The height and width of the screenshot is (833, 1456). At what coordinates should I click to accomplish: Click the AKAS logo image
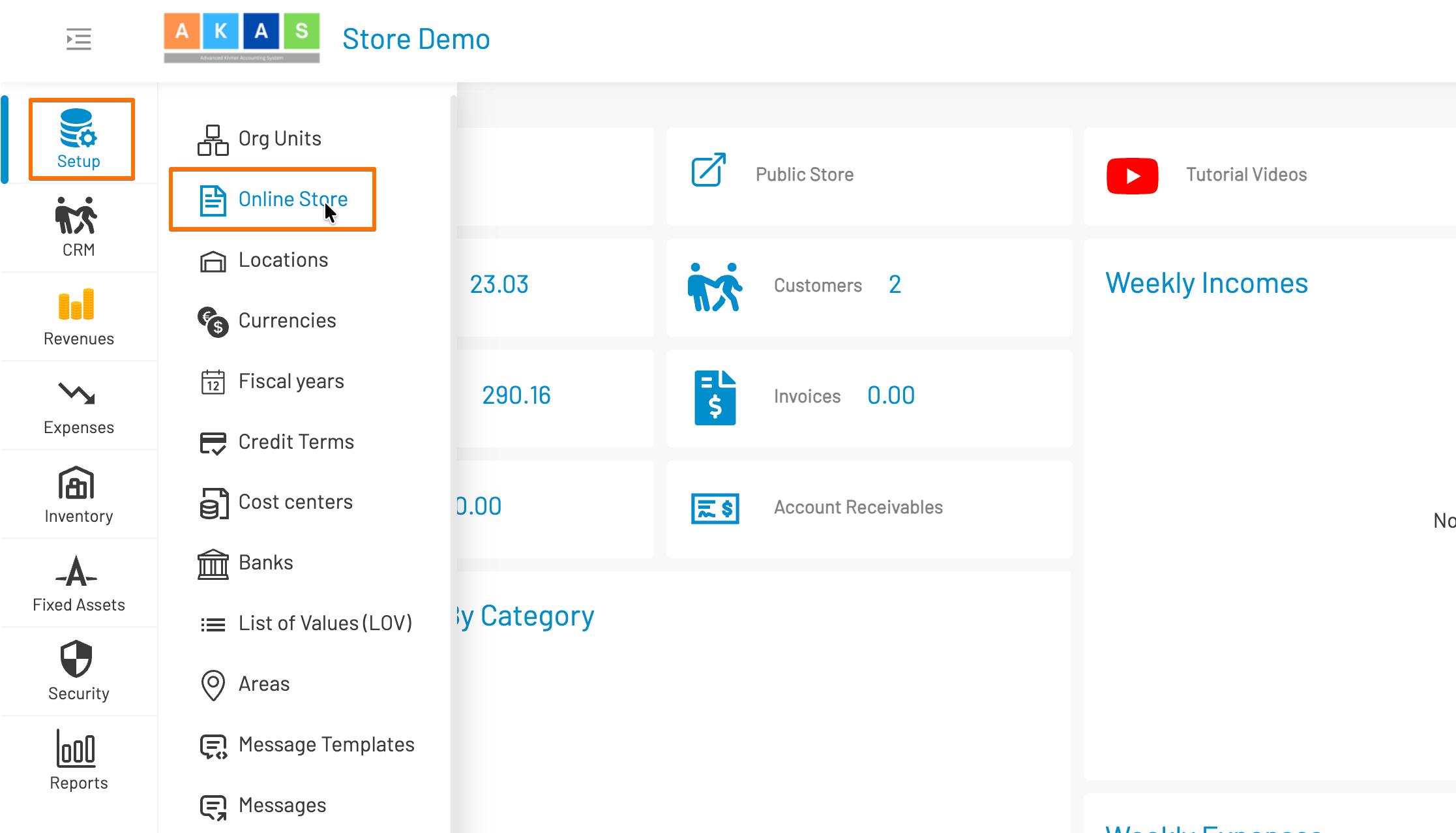coord(241,38)
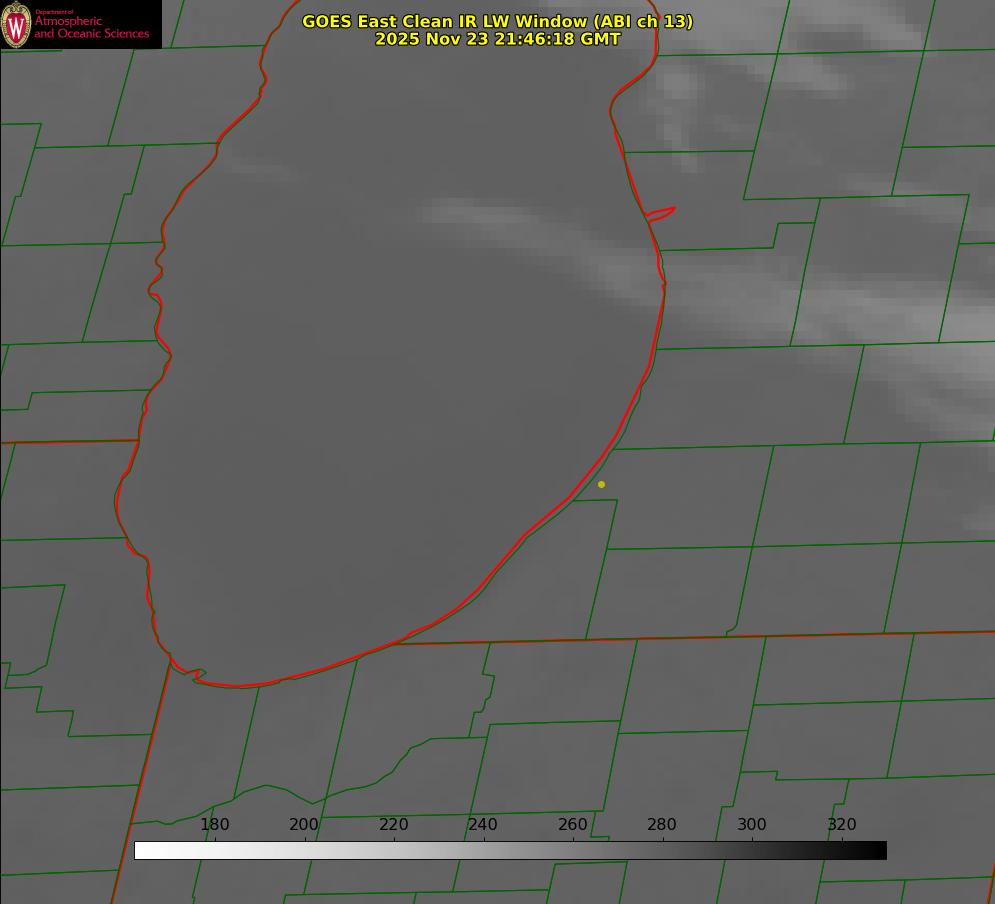Screen dimensions: 995x904
Task: Click the 180 colorbar tick label
Action: click(x=215, y=825)
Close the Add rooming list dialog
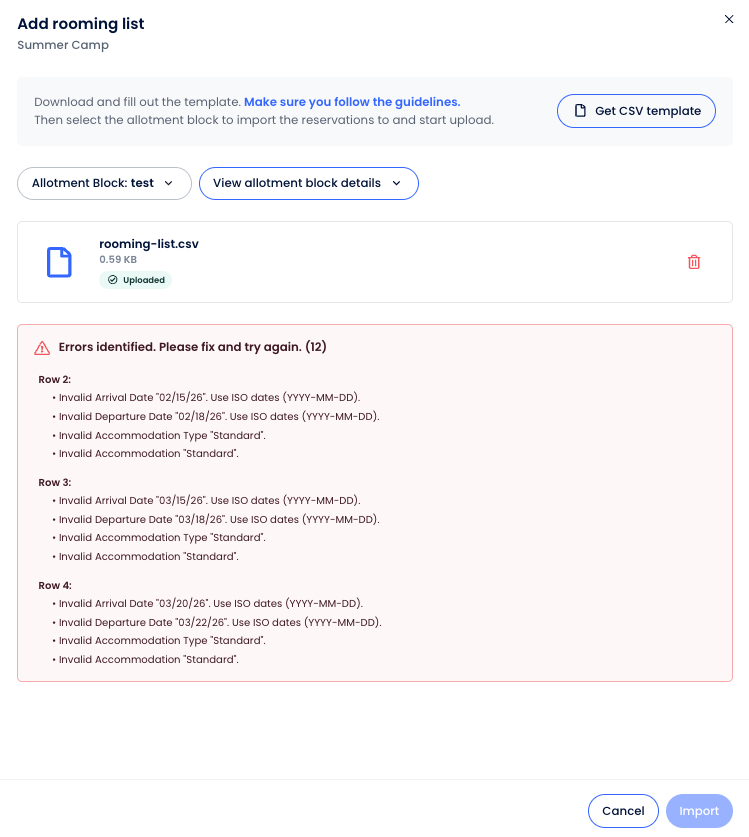The image size is (749, 837). click(x=729, y=19)
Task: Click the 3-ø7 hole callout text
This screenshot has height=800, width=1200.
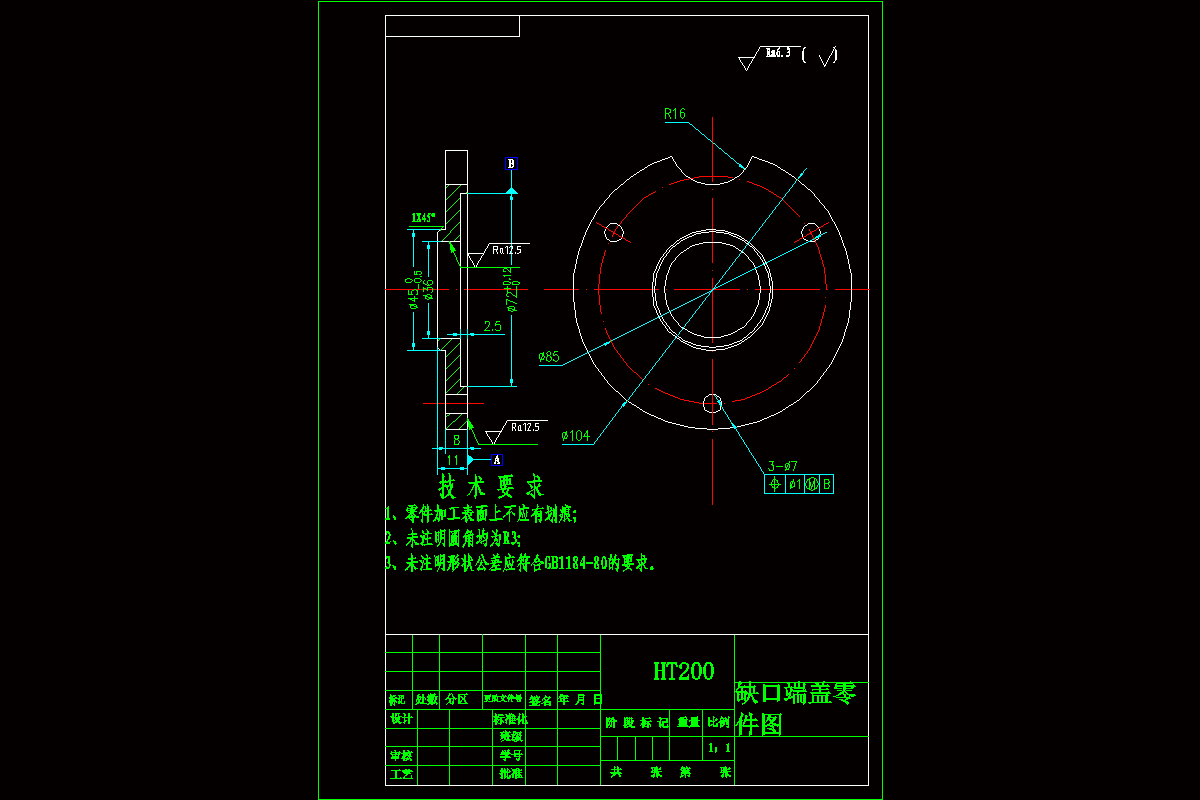Action: [783, 464]
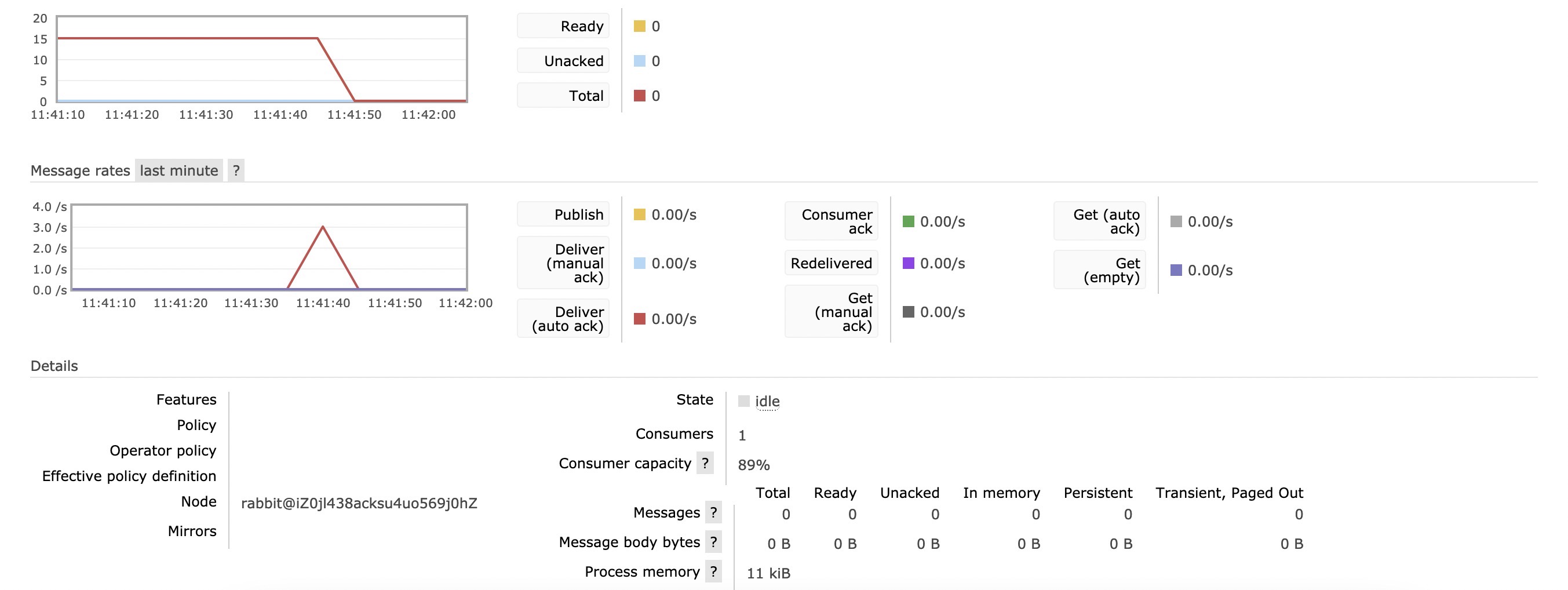Image resolution: width=1568 pixels, height=590 pixels.
Task: Toggle the Total legend entry
Action: point(563,96)
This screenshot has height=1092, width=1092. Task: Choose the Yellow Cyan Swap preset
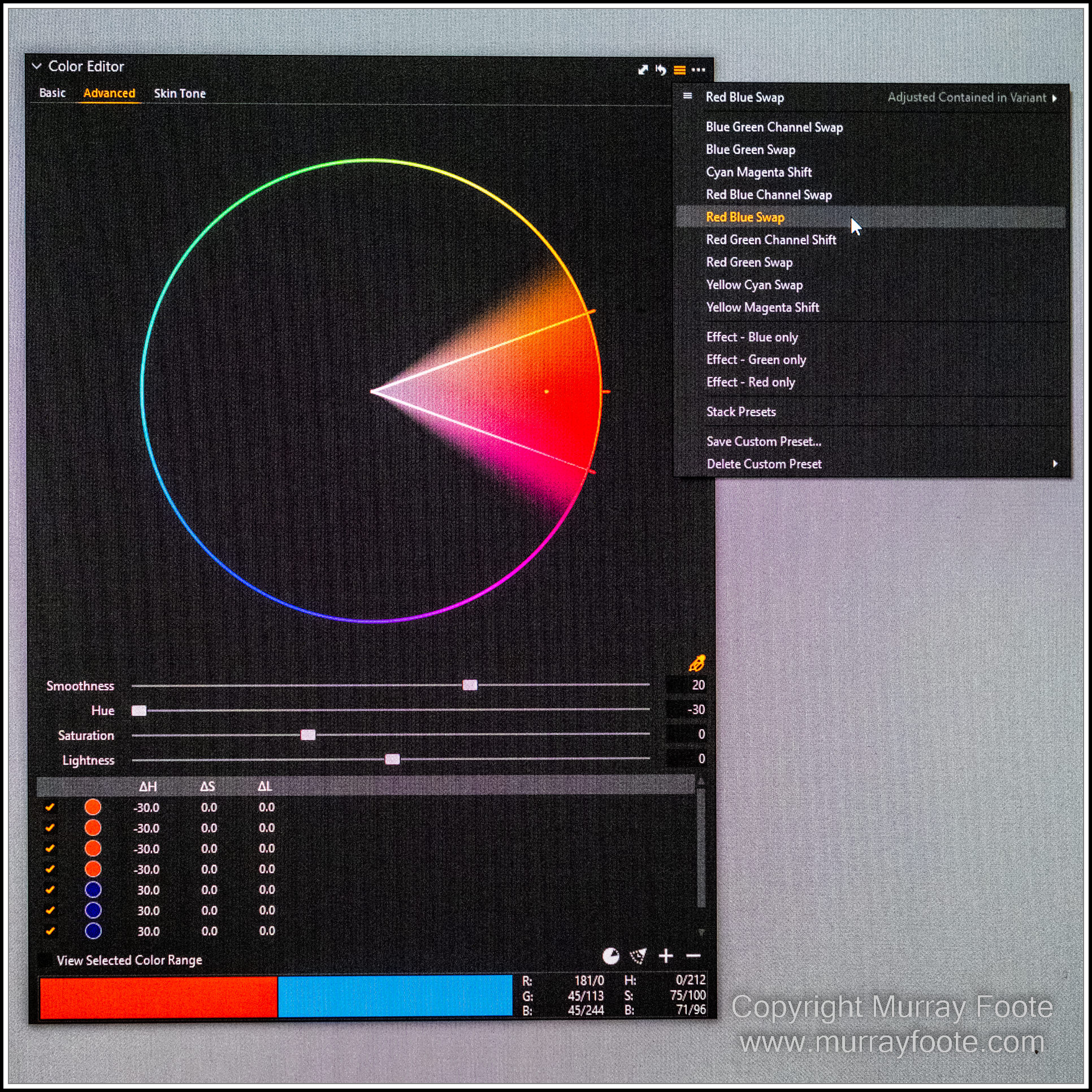(x=754, y=285)
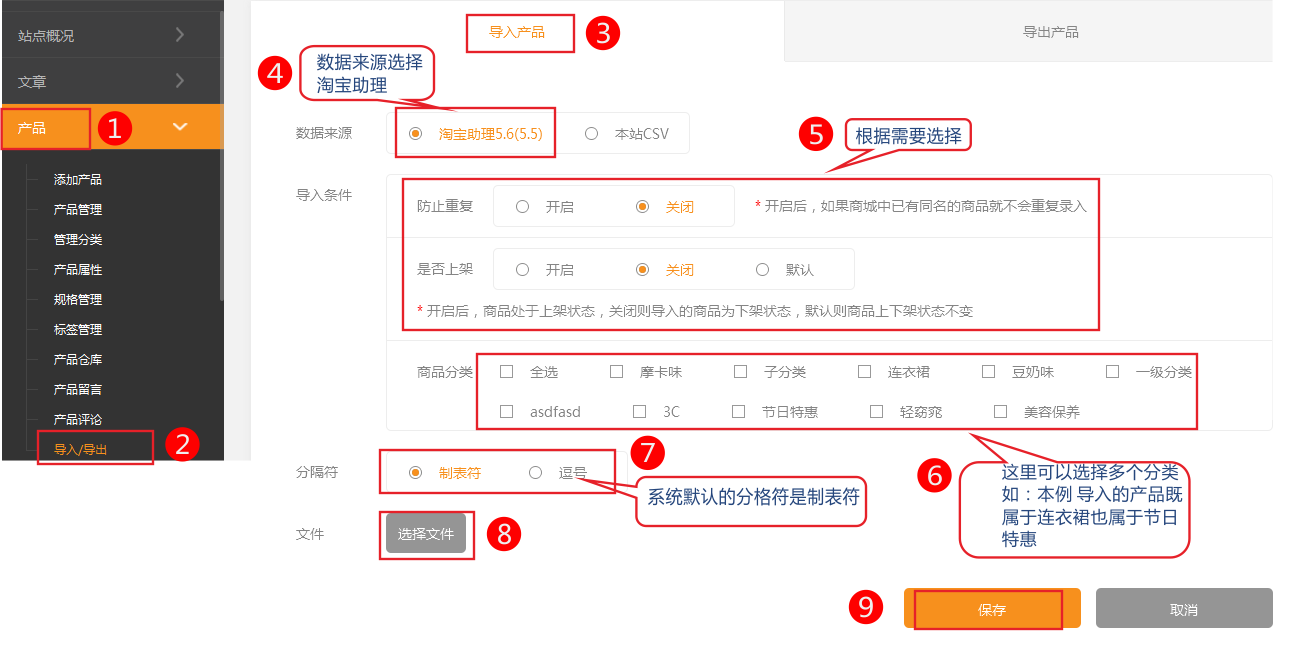The height and width of the screenshot is (654, 1307).
Task: Go to 导入/导出 in the sidebar
Action: 81,450
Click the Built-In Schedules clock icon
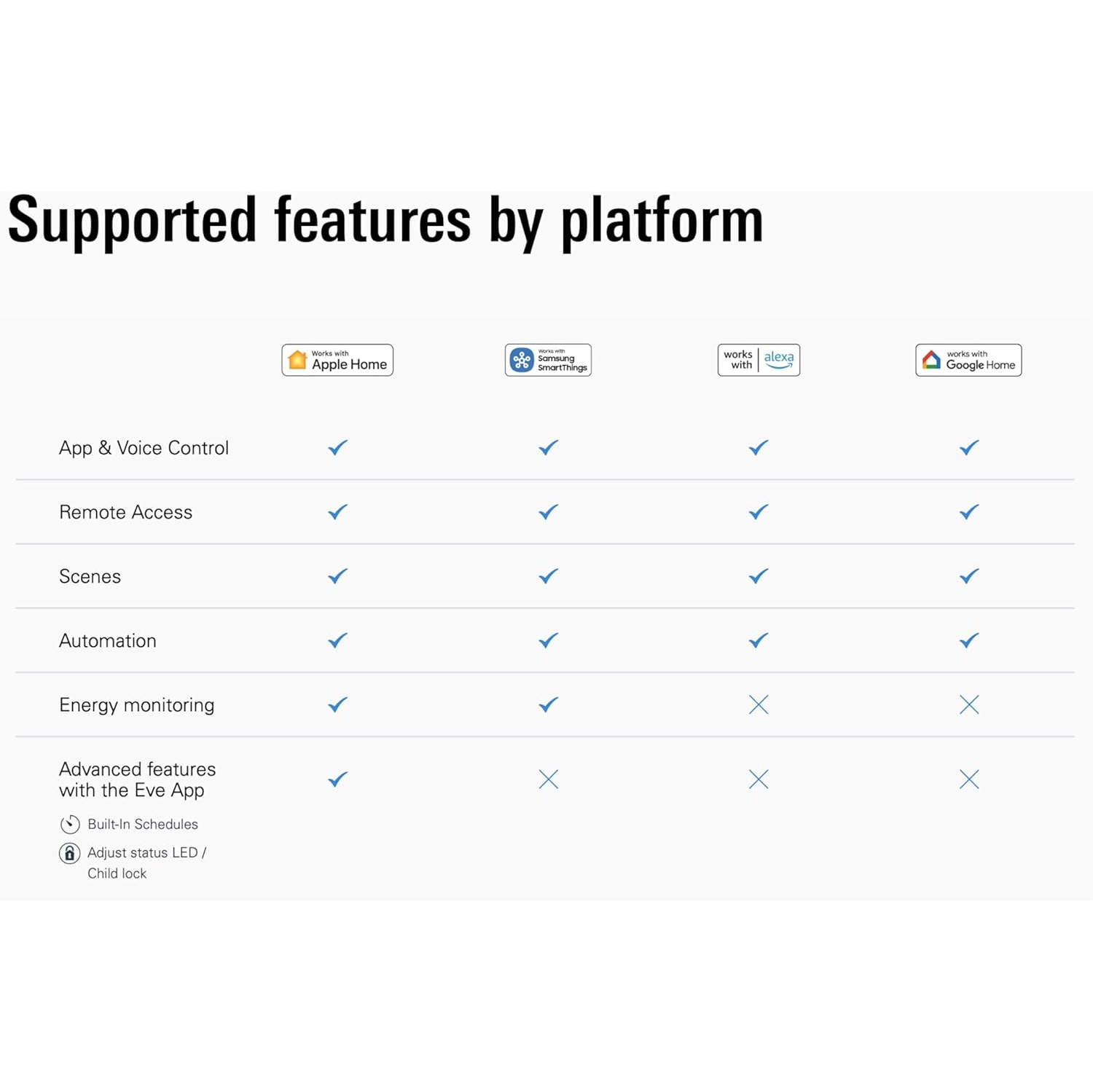Viewport: 1093px width, 1092px height. 70,824
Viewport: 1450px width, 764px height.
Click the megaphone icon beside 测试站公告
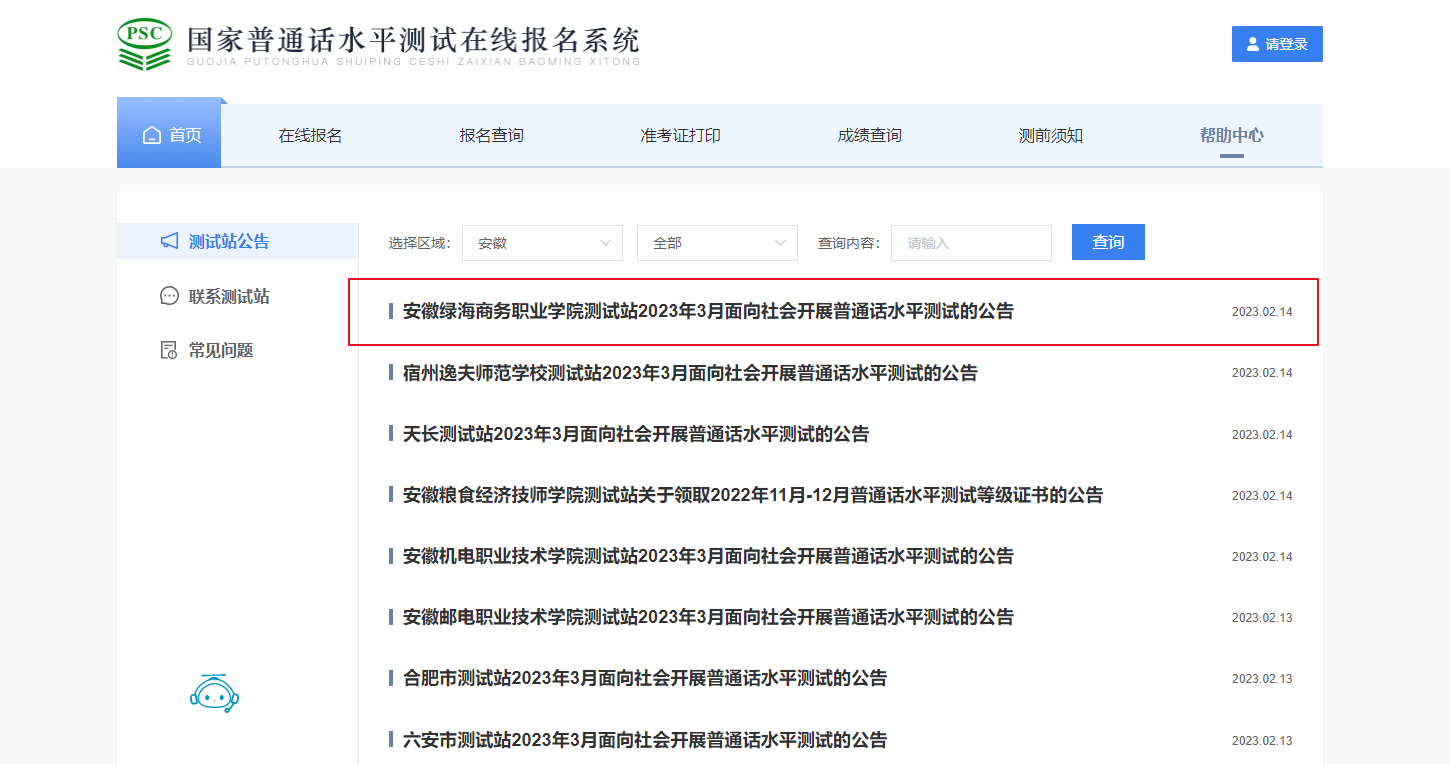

◆ Task
Rewrite every line of the listing above, replacing "megaphone icon" with "speaker icon" and changing nothing else. Leave the pictures out of your answer.

◆ Answer to the problem
The height and width of the screenshot is (833, 1456). At what coordinates should I click to accomplish: Click the AKAS logo image
coord(241,38)
Screen dimensions: 995x904
Task: Click the 180 colorbar tick label
Action: click(x=215, y=825)
Close the Add rooming list dialog
The image size is (749, 837). click(x=729, y=19)
Task: Click the 3-ø7 hole callout text
This screenshot has height=800, width=1200.
Action: [783, 464]
Image resolution: width=1568 pixels, height=590 pixels.
Task: Toggle the Total legend entry
Action: point(563,96)
This screenshot has height=1092, width=1092. Task: Choose the Yellow Cyan Swap preset
(x=754, y=285)
The height and width of the screenshot is (654, 1307).
Task: Go to 导入/导出 in the sidebar
Action: 81,450
Click the Built-In Schedules clock icon
Viewport: 1093px width, 1092px height. 70,824
Viewport: 1450px width, 764px height.
Click the speaker icon beside 测试站公告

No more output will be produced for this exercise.